Mon nom est Gilles Monette et je représente un groupe dont le but est de vous présenter une technologie québecoise brevetée qui permettrait d'éliminer les polluants toxiques produits par les moteurs des véhicules du gouvernement, ainsi que de toute la population du Québec et mondial . En fait, le gouvernement pourrait éventuellement se présenter et dire ' Québec Inspire le Monde' avec son programme sur la qualité de l'air.
Y a t'il un leader au gouvernement québécois ou municipal ou mondial qui verrait à profiter de cette technologie pour l'image corporative gouvernementale en environnement ainsi que pour ses propres budgets de carburant?
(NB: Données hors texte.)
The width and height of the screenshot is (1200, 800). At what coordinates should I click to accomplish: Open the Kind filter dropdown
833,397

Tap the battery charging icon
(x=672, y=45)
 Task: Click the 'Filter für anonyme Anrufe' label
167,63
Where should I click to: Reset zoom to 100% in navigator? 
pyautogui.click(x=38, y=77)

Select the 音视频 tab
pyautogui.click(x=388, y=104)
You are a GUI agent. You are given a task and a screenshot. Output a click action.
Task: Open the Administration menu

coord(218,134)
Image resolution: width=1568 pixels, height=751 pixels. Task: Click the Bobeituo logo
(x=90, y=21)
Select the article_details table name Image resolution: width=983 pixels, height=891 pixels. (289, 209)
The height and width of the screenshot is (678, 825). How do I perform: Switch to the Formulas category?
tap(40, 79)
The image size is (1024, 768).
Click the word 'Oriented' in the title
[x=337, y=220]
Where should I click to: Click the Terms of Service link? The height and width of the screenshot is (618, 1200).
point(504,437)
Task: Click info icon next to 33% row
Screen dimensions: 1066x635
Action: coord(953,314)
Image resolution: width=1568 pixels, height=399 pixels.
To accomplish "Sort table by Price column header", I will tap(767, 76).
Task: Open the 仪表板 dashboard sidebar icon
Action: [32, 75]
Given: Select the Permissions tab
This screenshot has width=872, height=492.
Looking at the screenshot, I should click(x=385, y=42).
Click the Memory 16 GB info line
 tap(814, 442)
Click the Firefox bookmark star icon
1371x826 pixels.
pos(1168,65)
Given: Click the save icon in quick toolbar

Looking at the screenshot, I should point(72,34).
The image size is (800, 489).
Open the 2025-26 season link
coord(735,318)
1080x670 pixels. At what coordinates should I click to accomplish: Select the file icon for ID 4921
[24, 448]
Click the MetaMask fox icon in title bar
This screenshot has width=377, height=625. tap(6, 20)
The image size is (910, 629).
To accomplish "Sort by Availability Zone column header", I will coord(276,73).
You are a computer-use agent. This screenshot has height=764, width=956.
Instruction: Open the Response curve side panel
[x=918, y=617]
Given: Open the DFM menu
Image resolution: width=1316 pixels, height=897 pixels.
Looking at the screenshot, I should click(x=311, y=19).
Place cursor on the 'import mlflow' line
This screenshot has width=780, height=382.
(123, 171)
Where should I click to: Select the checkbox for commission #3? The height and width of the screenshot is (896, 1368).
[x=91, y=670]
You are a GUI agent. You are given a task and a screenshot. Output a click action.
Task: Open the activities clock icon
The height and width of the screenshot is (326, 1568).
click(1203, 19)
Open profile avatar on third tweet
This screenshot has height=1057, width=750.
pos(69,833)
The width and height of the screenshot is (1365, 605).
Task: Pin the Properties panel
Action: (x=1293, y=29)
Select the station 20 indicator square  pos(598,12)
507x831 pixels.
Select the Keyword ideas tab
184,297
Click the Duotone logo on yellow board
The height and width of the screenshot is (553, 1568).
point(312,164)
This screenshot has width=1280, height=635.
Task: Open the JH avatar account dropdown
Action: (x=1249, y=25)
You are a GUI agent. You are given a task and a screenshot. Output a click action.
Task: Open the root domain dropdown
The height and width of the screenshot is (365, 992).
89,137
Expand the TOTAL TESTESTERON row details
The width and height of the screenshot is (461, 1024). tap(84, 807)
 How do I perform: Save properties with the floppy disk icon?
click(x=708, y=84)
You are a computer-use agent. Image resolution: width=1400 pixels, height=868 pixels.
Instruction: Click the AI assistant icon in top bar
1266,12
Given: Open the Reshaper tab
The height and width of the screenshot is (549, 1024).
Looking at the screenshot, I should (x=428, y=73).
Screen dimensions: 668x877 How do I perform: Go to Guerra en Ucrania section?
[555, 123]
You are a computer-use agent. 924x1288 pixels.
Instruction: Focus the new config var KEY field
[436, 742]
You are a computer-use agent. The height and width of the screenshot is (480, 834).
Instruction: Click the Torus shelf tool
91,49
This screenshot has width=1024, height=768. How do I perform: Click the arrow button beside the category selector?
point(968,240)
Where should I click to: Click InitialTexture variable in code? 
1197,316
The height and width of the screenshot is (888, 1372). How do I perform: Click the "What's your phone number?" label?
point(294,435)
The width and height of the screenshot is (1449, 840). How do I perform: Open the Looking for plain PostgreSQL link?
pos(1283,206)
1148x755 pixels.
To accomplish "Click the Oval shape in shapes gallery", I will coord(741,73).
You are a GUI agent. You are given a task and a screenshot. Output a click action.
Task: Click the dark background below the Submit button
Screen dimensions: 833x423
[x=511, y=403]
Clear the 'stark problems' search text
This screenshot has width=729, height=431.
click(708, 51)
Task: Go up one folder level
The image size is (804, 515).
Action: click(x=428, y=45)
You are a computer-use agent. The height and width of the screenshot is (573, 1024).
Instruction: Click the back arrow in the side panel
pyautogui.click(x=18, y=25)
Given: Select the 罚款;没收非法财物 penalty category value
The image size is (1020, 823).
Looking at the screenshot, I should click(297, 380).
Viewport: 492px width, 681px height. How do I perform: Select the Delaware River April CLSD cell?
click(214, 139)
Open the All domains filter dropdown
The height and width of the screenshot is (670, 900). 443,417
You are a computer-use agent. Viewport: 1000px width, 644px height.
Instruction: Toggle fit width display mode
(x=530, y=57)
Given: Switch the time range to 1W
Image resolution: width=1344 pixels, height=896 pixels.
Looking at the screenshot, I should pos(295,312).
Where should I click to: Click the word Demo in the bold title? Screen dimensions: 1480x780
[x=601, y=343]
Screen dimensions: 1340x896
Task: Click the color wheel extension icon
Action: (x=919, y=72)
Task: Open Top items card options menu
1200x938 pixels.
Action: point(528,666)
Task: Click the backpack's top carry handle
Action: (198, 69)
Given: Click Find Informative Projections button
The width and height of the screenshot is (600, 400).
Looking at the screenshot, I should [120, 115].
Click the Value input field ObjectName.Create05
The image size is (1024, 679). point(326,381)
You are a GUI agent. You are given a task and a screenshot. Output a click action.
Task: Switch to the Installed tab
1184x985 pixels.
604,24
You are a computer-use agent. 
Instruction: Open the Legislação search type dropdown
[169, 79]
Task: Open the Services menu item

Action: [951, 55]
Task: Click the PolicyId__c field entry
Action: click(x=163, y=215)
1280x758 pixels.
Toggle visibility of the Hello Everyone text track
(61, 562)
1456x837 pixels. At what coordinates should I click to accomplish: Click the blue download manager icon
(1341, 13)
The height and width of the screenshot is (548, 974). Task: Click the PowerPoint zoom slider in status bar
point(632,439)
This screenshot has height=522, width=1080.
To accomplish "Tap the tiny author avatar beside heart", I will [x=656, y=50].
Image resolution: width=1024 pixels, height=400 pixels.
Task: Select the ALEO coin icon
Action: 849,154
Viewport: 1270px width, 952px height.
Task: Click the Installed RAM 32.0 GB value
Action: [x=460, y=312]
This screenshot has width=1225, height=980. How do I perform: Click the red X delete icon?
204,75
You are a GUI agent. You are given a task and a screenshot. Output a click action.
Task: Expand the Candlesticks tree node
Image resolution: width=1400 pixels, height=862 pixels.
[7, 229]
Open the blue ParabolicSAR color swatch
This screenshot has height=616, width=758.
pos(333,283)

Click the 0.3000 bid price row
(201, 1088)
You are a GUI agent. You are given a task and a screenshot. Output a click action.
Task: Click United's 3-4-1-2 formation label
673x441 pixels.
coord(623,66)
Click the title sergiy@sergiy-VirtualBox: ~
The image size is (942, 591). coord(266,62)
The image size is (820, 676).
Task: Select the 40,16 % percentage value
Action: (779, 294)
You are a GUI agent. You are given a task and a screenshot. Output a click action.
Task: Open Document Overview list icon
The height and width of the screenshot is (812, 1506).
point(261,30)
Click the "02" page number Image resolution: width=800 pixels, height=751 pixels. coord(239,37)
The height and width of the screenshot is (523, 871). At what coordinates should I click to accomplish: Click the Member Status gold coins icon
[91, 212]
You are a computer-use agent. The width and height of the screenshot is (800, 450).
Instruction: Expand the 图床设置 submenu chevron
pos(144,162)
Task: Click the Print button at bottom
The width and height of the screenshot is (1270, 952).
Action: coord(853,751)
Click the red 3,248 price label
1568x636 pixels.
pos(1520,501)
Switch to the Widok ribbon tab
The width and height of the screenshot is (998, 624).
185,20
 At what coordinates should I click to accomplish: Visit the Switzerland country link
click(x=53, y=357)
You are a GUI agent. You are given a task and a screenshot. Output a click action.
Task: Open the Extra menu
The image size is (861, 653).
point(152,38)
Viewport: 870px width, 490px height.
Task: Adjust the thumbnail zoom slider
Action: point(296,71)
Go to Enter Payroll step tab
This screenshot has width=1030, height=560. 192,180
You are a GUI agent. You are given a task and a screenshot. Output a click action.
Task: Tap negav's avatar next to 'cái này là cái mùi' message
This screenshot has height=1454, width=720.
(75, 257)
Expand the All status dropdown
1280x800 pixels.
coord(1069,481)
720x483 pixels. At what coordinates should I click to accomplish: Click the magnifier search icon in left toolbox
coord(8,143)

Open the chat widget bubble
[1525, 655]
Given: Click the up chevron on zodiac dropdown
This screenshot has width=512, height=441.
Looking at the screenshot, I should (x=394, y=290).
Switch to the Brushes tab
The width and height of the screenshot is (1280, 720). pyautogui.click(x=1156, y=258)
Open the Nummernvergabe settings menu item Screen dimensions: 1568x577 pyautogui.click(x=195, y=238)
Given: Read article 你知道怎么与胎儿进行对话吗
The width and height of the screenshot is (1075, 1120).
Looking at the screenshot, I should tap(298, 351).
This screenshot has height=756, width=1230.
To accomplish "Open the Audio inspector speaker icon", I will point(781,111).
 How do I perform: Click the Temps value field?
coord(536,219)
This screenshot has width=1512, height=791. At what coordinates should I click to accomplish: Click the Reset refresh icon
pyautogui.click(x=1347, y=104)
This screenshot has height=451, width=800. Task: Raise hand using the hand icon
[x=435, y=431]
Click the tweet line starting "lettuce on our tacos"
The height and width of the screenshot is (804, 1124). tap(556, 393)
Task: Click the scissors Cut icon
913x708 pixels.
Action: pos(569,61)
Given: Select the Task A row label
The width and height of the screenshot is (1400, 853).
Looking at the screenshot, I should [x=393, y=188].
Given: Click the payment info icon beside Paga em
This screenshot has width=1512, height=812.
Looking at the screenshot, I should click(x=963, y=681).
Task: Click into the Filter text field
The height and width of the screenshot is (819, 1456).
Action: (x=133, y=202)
Nous aimerions que ce leader avec plein pouvoir d'agir nous contacte.
Puisque l'on sait que le parc des véhicules changent sur une période de 13-15 ans...alors il faut s'occuper de l'inventaire en place...qui est un gros pollueur avec ses technologies de combustion de carburant fossile.
Cette technologie québécoise brevetée aux USA, Europe, Canada et bientôt au Mexique est le fruit de plusieurs années de recherche et développement depuis l'an 2000. Nous avons plus de 1000 tests sur des véhicules de promenade et des camions diesel.
Cette technologie agit au niveau des carburants en les dynamisant, ce qui en résulte est une optimisation de la combustion par le fait même de carburant plus dynamique...plus explosif.
Les bénéfices sont nombreux et découlent de source :
une réduction exceptionnelle de la pollution toxique tels les hydrocarbures (HC), le monoxyde de carbonne (CO) et les oxyde d'azote (NOx)...donc il en résulte une meilleure qualité de l'air (rapport disponible sur demande)
une amélioration générale de la propreté des moteurs et des sous-systèmes de combustion et d'échappement qui se traduit par une longévité accrue et un meilleur effet de couple (torque) à chaque point d'accélération (témoignages disponibles)
Finalement, une réduction des coûts de consommation de carburant pour effectuer le même travail.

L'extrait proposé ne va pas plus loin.